▸ **WHAT TO DO**
Update the records below by replacing "Screen dimensions" with "Screen size" wherever it occurs, leaving everything else unchanged. Leave the pictures out of your answer.

▸ **GIVEN INFORMATION**
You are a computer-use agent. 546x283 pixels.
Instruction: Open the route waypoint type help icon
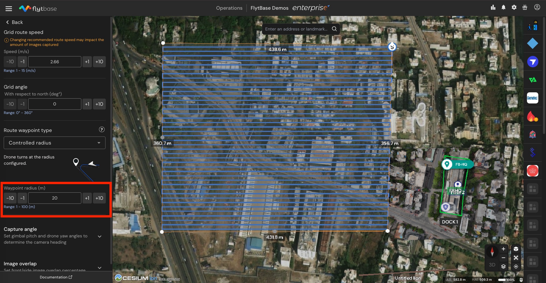pos(102,130)
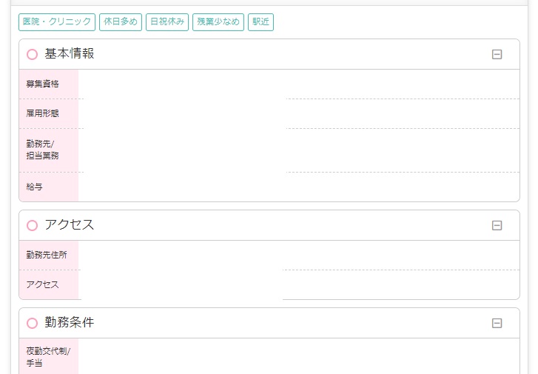
Task: Click the pink circle icon beside 基本情報
Action: (32, 54)
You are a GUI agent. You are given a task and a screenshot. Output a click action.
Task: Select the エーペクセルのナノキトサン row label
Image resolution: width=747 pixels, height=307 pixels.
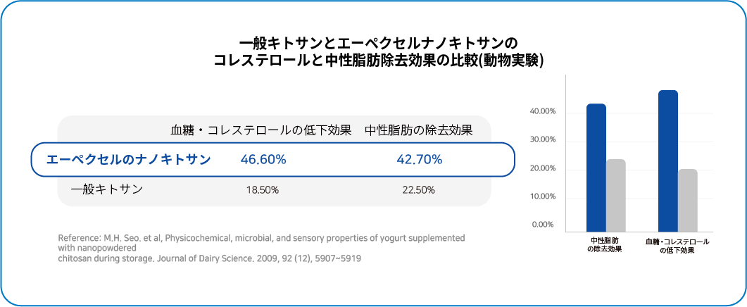pos(128,160)
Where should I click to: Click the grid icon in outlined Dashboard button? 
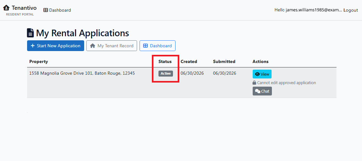point(146,46)
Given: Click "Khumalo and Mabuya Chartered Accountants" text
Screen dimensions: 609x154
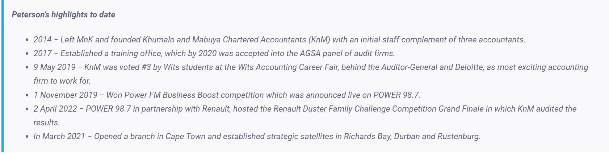Looking at the screenshot, I should point(224,40).
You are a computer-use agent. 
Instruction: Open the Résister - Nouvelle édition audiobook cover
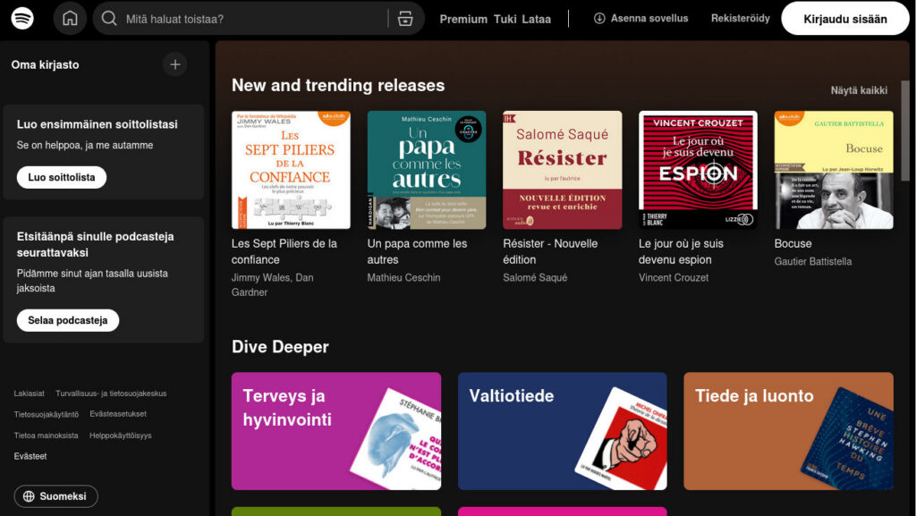pyautogui.click(x=564, y=170)
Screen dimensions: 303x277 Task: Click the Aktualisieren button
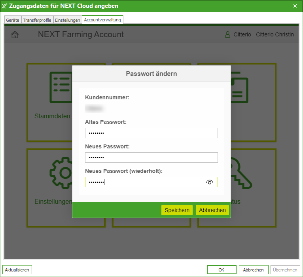pyautogui.click(x=17, y=270)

▸ **EXERCISE ANSWER**
You are a computer-use agent. 546x283 pixels.
Instruction: Open the route waypoint type help icon
pos(102,130)
Task: Click the pink circle icon beside 基本情報
Action: (32, 54)
You are a GUI agent. You are given a task and a screenshot. Output a click action.
Task: Select the エーペクセルのナノキトサン row label
Image resolution: width=747 pixels, height=307 pixels.
pos(128,160)
Where should I click to: Click the grid icon in outlined Dashboard button? 
point(146,46)
Given: Click "Khumalo and Mabuya Chartered Accountants" text
Screen size: 609x154
Looking at the screenshot, I should point(224,40).
You are a computer-use agent. 
Instruction: Open the Résister - Nouvelle édition audiobook cover
pyautogui.click(x=564, y=170)
Screen size: 303x277 Task: Click the Aktualisieren button
pyautogui.click(x=17, y=270)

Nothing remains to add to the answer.